[Excerpted records Boundary: Start]

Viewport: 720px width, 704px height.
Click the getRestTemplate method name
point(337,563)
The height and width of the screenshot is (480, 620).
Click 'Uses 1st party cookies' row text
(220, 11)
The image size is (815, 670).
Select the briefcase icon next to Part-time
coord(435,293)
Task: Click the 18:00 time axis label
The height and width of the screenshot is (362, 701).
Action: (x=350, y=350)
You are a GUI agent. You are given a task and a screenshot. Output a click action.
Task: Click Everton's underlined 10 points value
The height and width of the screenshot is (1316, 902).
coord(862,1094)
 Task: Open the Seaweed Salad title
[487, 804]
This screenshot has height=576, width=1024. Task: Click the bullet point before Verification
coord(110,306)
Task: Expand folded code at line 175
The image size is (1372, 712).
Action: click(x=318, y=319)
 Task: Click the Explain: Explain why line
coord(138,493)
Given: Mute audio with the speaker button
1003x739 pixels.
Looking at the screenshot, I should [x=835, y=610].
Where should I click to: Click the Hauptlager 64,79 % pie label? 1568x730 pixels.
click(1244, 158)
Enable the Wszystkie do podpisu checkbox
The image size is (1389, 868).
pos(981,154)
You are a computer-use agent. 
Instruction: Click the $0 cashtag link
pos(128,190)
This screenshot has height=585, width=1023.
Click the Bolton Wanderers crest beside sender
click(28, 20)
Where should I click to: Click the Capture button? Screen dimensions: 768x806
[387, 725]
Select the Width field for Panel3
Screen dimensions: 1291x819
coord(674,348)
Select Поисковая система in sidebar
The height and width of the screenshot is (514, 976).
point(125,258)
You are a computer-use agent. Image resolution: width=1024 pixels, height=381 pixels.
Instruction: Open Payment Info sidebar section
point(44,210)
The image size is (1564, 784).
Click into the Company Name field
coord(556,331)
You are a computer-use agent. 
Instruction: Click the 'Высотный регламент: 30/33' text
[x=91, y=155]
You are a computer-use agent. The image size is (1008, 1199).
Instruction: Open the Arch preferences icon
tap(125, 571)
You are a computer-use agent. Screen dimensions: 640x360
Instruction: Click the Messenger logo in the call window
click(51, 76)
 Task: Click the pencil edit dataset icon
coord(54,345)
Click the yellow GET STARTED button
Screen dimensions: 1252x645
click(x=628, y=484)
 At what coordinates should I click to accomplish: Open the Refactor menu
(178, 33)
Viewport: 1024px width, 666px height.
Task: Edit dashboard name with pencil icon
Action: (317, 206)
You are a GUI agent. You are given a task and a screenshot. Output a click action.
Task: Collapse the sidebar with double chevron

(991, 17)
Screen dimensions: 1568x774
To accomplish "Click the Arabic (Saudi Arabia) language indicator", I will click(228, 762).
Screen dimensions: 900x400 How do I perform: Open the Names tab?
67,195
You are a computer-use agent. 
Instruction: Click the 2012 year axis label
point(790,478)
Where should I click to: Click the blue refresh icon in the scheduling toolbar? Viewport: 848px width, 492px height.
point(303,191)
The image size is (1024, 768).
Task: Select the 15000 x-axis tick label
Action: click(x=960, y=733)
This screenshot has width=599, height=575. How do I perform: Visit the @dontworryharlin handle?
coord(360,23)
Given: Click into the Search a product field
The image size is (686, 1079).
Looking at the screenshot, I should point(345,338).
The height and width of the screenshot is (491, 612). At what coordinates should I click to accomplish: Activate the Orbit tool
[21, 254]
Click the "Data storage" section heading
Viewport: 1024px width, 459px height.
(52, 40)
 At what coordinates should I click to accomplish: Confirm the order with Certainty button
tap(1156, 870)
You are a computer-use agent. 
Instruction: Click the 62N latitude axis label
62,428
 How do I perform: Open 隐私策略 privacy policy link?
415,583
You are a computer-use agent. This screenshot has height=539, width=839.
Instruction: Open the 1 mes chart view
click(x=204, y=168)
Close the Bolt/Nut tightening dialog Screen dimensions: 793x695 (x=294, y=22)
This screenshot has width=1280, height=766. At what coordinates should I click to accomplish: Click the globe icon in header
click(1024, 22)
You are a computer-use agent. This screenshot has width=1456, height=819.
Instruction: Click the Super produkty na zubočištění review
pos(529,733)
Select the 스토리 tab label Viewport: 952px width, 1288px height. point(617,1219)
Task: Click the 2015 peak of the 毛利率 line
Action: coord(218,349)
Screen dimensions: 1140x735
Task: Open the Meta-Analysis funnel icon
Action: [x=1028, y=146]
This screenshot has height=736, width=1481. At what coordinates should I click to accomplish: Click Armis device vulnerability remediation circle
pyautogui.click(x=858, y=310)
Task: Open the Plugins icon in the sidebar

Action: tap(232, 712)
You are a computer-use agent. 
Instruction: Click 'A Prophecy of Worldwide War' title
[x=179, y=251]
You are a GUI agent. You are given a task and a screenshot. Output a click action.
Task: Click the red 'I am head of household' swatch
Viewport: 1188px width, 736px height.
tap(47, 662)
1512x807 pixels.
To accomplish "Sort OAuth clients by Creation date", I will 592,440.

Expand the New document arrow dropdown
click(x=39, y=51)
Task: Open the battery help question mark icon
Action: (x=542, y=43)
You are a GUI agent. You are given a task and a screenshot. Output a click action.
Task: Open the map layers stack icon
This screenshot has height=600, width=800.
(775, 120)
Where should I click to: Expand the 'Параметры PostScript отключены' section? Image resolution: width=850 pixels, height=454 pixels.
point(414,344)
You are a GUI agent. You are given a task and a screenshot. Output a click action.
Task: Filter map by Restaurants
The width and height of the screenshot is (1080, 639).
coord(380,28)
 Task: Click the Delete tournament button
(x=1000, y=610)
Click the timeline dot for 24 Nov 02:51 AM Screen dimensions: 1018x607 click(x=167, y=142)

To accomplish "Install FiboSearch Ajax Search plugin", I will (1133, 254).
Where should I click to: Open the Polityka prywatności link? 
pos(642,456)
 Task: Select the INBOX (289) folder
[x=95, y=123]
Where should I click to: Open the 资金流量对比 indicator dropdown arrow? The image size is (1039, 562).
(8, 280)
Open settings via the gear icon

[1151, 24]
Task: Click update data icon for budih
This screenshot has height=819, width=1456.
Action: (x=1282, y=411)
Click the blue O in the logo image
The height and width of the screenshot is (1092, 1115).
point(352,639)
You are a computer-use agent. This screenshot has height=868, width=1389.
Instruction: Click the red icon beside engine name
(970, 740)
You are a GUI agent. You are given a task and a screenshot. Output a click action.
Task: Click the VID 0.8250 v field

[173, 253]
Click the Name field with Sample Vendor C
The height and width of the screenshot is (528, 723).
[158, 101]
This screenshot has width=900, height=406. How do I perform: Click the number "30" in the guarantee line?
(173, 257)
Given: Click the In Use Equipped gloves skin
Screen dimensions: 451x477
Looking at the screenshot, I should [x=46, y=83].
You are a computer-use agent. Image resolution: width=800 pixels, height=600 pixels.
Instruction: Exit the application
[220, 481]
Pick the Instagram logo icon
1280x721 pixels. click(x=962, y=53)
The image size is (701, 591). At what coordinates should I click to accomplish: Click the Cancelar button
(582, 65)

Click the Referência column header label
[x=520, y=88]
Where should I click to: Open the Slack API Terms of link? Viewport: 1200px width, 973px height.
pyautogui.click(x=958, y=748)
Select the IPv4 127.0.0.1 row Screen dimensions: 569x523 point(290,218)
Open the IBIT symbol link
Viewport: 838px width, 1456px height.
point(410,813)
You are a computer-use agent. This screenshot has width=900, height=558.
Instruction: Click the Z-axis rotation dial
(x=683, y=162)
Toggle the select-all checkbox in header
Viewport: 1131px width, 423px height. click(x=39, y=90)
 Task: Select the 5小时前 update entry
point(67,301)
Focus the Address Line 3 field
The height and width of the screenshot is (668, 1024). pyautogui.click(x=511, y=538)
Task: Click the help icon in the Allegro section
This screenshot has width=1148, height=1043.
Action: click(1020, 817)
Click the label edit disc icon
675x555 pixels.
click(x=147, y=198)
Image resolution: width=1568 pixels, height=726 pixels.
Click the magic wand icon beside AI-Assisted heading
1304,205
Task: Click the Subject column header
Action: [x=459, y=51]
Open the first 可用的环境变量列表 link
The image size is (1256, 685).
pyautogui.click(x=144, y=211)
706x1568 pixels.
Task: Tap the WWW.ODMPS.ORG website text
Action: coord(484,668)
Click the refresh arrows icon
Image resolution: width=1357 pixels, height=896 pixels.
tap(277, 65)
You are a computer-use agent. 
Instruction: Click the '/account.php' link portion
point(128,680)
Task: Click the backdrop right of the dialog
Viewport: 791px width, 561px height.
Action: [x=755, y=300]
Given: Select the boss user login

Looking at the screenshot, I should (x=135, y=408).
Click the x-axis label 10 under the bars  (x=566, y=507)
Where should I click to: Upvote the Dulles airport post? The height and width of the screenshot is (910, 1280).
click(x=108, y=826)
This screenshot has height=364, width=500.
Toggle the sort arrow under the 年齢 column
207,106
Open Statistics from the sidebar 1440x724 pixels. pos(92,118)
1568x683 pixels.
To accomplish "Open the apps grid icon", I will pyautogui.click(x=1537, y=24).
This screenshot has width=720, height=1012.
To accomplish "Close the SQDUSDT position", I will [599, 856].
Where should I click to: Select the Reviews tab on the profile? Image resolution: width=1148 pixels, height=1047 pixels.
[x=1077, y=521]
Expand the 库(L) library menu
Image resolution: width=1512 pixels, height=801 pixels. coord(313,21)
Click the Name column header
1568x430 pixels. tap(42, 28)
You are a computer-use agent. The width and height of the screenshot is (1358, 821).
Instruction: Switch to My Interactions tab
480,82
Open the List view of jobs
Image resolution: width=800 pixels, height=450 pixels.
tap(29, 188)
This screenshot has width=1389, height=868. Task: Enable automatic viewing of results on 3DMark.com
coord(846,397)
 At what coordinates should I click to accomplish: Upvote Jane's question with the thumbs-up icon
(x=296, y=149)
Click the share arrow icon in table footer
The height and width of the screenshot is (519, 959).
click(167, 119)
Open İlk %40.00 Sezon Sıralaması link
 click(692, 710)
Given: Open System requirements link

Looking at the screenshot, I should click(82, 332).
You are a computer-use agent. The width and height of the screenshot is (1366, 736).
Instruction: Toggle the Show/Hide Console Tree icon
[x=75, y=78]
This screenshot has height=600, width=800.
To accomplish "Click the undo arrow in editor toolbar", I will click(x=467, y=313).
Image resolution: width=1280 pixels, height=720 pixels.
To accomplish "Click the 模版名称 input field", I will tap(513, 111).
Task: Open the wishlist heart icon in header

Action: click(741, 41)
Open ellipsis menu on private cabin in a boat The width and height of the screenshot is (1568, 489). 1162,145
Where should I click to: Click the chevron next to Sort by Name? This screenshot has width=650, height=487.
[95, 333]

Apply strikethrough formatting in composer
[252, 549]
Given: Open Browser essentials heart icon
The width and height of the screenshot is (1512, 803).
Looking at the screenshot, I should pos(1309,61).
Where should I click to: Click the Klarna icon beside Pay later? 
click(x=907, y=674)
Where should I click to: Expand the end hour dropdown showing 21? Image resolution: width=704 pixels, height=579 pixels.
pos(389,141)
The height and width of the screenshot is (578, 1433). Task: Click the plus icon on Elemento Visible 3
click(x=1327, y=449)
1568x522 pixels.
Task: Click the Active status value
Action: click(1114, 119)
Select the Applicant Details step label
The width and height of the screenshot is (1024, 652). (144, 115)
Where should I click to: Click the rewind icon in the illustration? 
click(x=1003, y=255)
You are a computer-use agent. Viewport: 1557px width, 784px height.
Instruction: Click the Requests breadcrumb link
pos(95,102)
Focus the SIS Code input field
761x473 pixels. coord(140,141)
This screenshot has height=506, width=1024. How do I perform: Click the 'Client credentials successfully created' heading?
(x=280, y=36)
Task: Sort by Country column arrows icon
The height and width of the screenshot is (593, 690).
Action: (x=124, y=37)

[Excerpted records Boundary: End]

What to work on
Provide only the number of lines in the entries that hold the word "Search".

Task output
2